### ACTIVITY
Please retype exactly the lines from the one containing "Task: Switch to the Policies tab" through the end of the records, leaving out the pictures.

Excerpts from a dataset

-- Opening Marker --

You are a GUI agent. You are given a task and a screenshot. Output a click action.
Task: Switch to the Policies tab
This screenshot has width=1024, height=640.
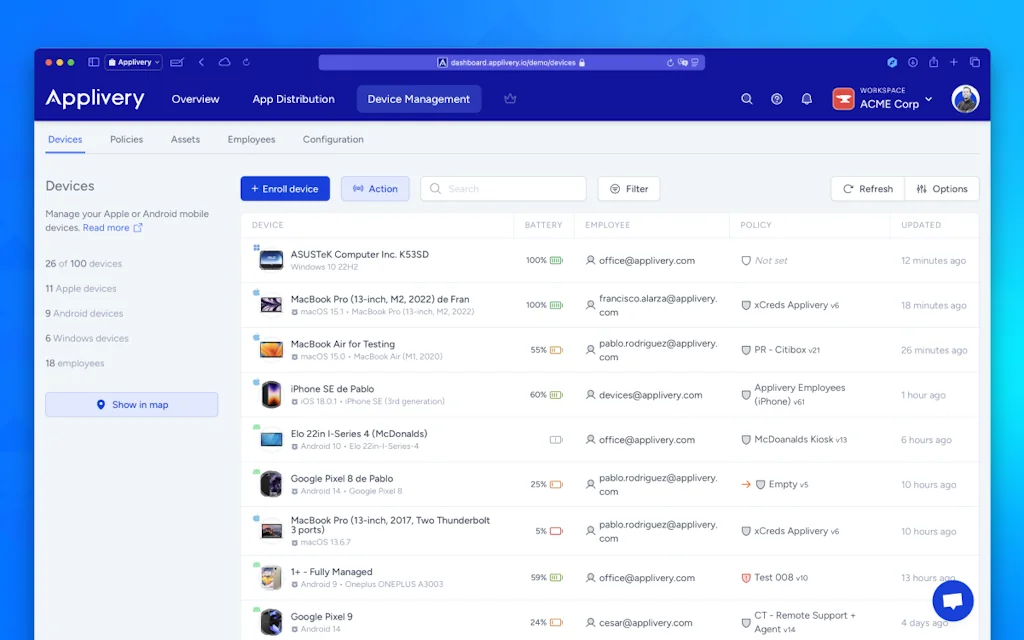tap(126, 140)
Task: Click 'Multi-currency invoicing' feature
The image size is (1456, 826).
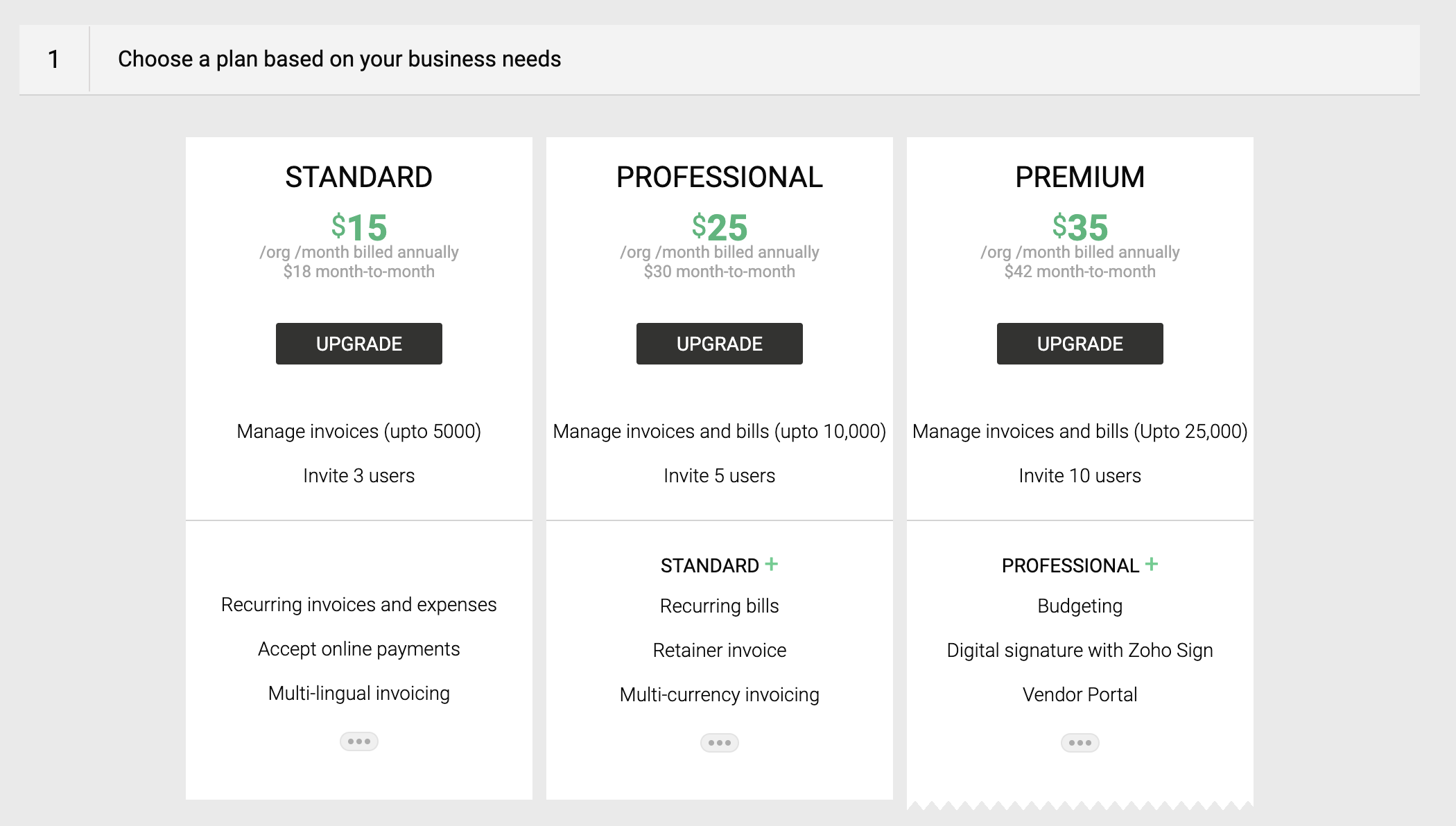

-- Closing Marker --

### RESULT BELOW
Task: Switch to the Policies tab
This screenshot has width=1024, height=640.
tap(126, 140)
Task: Click 'Multi-currency invoicing' feature
The image size is (1456, 826).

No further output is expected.